Tag Archives: Freakonomics

Cinema is a good place for violence – official

They didn't need to watch movies to get in the moodOr, freakonomic goes to the movies.

Economists experts have come up with a finding that won’t please those who consider the cinema a ‘family friendly‘ place or those advocating more U/PG films (that’s you, Mr Fithian) – showing violent films in cinemas doesn’t increase the levels of violence in society, it keeps violent people off the street and glued to the screen. New York Times has the details:

“You’re taking a lot of violent people off the streets and putting them inside movie theaters,” said one of the authors of the study, Gordon Dahl, an economist at the University of California, San Diego. “In the short run, if you take away violent movies, you’re going to increase violent crime.”
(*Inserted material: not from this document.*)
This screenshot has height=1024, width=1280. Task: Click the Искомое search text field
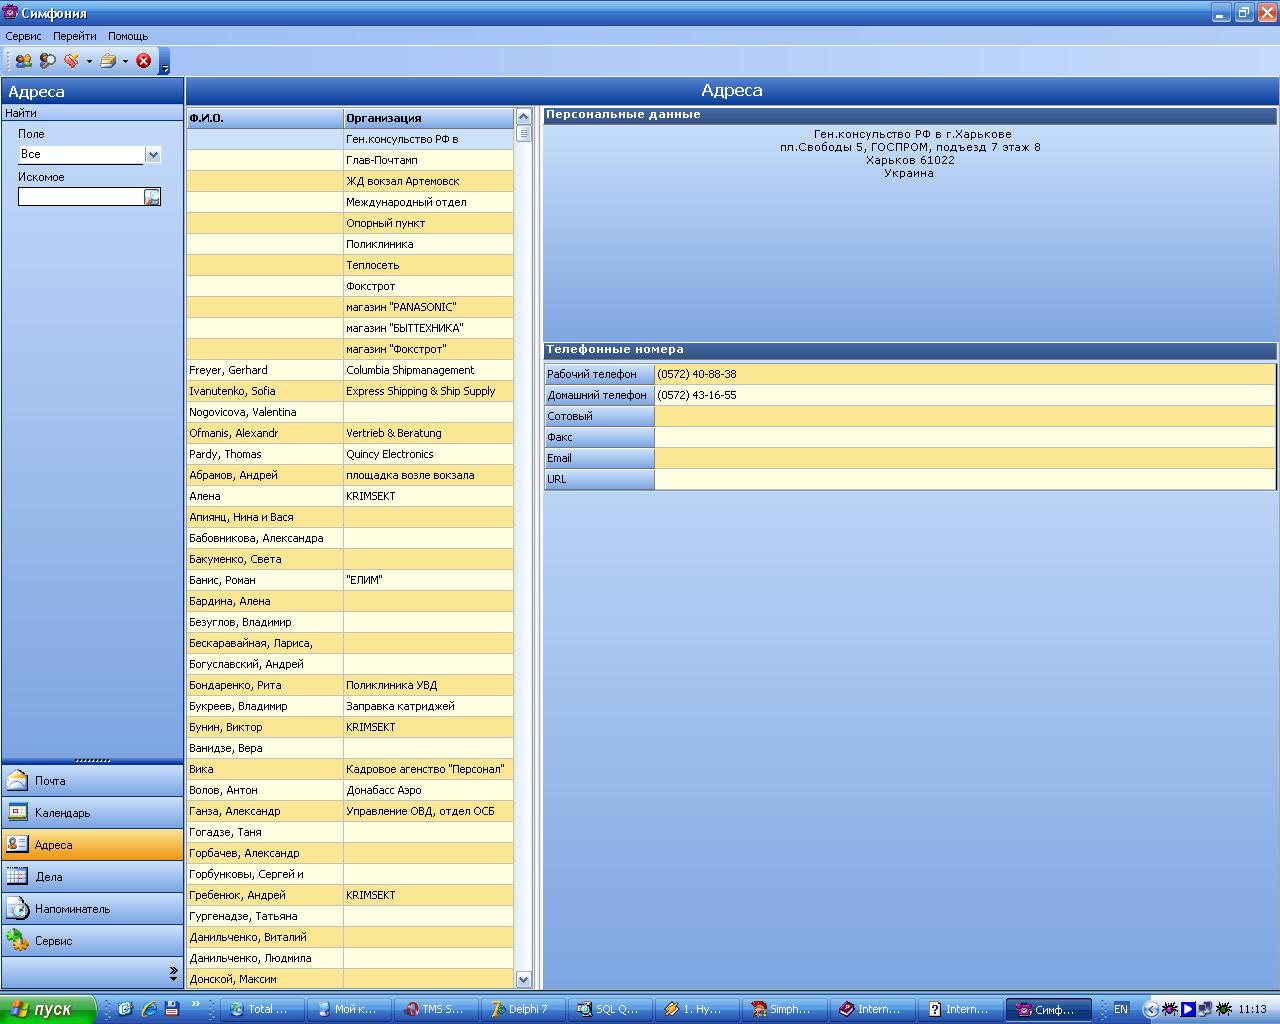pyautogui.click(x=80, y=197)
Professor Dahl and the paper’s other author, Stefano DellaVigna, an economist at the University of California, Berkeley, attach precise numbers to their argument: Over the last decade, they say, the showing of violent films in the United States has decreased assaults by an average of about 1,000 a weekend, or 52,000 a year.

Crime is not merely delayed until after the credits run, they say. On the Monday and Tuesday after packed weekend showings of violent films, no spike in violent crime emerges to compensate for the peaceful hours at the movies. Even a few weeks later, there is no evidence of a compensating resurgence, they say.

Though I’m often tempted to beat people up once I’m in the cinema, it has more to do with the cretins talking on their phone once the film is rolling rather than any violent antics on the screen. When you make claims like this, however, doubting Thomases are legio, with Craig A. Anderson, “a psychologist and director of the Center for the Study of Violence at Iowa State University” professing questioning the findings and claiming that there is a correlation between violence on the screen and on the street. But if that’s the case, does that mean that watching comedies makes people funnier?

Popularity: 2% [?]

How multiplex arrival changed Bollywood

King of Bollywood SRK A very interesting Q&A with author Anupama Chopr about her book King of Bollywood: Shah Rukh Khan and the Seductive World of Indian Cinema over at the Freakonomics blog by Melissa Lafsky. It looks at how the Indian/Hindi film industry (a.k.a. Bollywood) has changed in the last decade-and-a-half, partly due to the arrival of multiplex cinemas. The two key paragraphs are:

The Hindi film industry in Mumbai, or Bollywood, has been completely overhauled in the last 15 years or so. When I first started writing about film in 1993 for India Today, Bollywood was, generally speaking, a large cottage industry. It was hugely disorganized and chaotic, and run by a handful of powerful and independent film dynasties. Stars were power centers, but they were filming two to three pictures at a time and running from one studio to another (back then, a studio meant only “a space in which to shoot,” not a film-making entity). Filmmakers raised money from varied sources — which sometimes included shady men with mafia connections. The mainstream press rarely covered the industry; urban, educated, affluent India saw it largely as an anarchic space, run by crass people making low-brow fare for the masses.

But a combination of factors transformed Bollywood. A key event was the arrival of multiplexes in 1997. Prior to that, Hindi cinema usually played in 1000-seat halls, leaving no outlets for smaller, niche films — if you couldn’t fill a hall that large, you were, financially speaking, dead on arrival. Multiplexes offered filmmakers a chance to speak exclusively to educated, urban Indians who, thanks to liberalization and the ensuing affluence, didn’t hesitate before spending 200 rupees ($5) on a movie ticket. The high ticket prices (single-screen theaters, by contrast, only cost 40 to 80 rupees, or $1 to $2) then made smaller films financially viable. This created what we call “The Multiplex Film” (essentially the equivalent of the Hollywood Indie film).

I can attest from first hand experience that the multiplex growth in India is taking place at a furious pace. Though even with current mall/multiplex growth rates it will take years to re-adjust the imbalance for what is still a massively under-screened country (12 screens per million inhabitants, compared to 117 per million in the US), despite having the world’s largest film industry and collectively churning out 800-1,000 films per year.